Такие ночи — самые тяжёлые. Перед глазами всё то, что могло быть... и что ещё может быть, если соберусь с силами. Надо ломиться, надо руками рыть себе выход, ломая ногти, вгрызаясь зубами. И делать всё возможное, чтобы вернуться.
***
И меня таки триггернуло. Был обычный пасмурный день в зоне. Я толкал тележку с книгами по библиотеке, когда Слепой, один из старожилов, подкатил ко мне. Его всегда кормили сплетнями, потому что слепота добавляла ему слуха. На этот раз у него была новость, от которой мне захотелось разорвать на себе проклятую робу.
— Слышал, Дикий, про твою Лену? Парни говорят, она не одна... Завела кавалера, Лешего, вроде как его звать.

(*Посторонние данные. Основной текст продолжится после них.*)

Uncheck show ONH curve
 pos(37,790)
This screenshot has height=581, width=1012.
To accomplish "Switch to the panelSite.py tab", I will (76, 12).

Сердце моё остановилось, уши заложило, как под водой.
«Лешего? Нет, не может быть! Какого хера? Но Слепой продолжал:
— Да, вот так вот, брат. Говорят, он из тех, на кого лучше не нарываться. Да ты слышал о нем. Ванька Леший. Поднялся так что теперь только через охрану подойти можно. К нему переехала с детьми. Дом сгорел, и она теперь с ним живет. Что, брат, не в курсе был?
Как кувалда по голове. Как будто кто в печку запихнул и закрыл дверцу. Жарко, душно, не хватает воздуха. Лена, моя Лена? Нет, это хренова брехня. Не могла переехать. Только не к какому-то бандюгану. На хрен…Врет Слепой!

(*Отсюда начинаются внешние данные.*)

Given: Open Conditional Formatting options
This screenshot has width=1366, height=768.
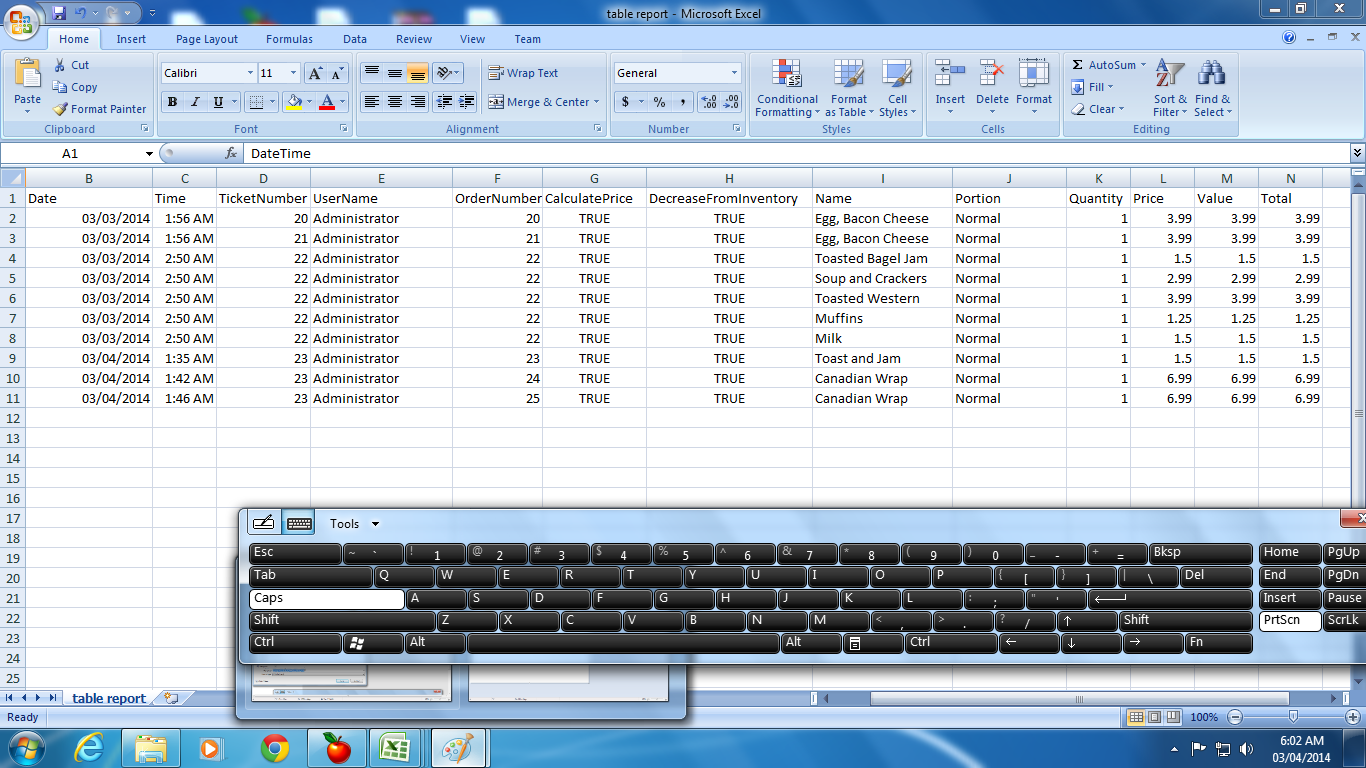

Но чем больше я думал, тем яснее становилось: она двигалась дальше. Оставила меня здесь гнить, а сама... Что, думала, я вечно буду сидеть?
Я на хер послал Слепого, а сам присел на стул. Голову домит, кости трещат, кажется сердце сейчас разорвет на хер. Предательство... это слово эхом в моих ушах. Лена с другим. И не просто с другим, а с Лешим. Боль в груди, как от ножа, будто крутят и крутят.
Сколько всего мы пережили... Как могла она? Это не могло быть правдой. Но если было... Это всё меняет. Сижу и чувствую, как что-то во мне ломается, меняется. Женя, который любил, который ждал — его больше нет. Остался только Женя, который должен выживать. Вырваться отсюда и посмотреть ей в глаза…Так вот с кем она теперь трахается. Я его вспомнил. Лешего этого. Вспомнил сучару. Когда меня из кабака выкинули, где я Светку шалаву покойного мужа Лены видел….С ним и видел. С Лешим, блядь!
Надо выбираться. Если она смогла пойти дальше, смогу и я. План побега, который крутился у меня в голове, теперь казался единственным выходом. Последней ниточкой, что я могу ухватить, чтобы не утонуть в этом море отчаяния и предательства.
***
Ночь была бессонной. Я прокручивал каждый шаг, каждое действие будущего побега. Теперь я думал только том, чтобы выбраться отсюда. Найти ее и его….найти чтоб понять какого хера именно он?!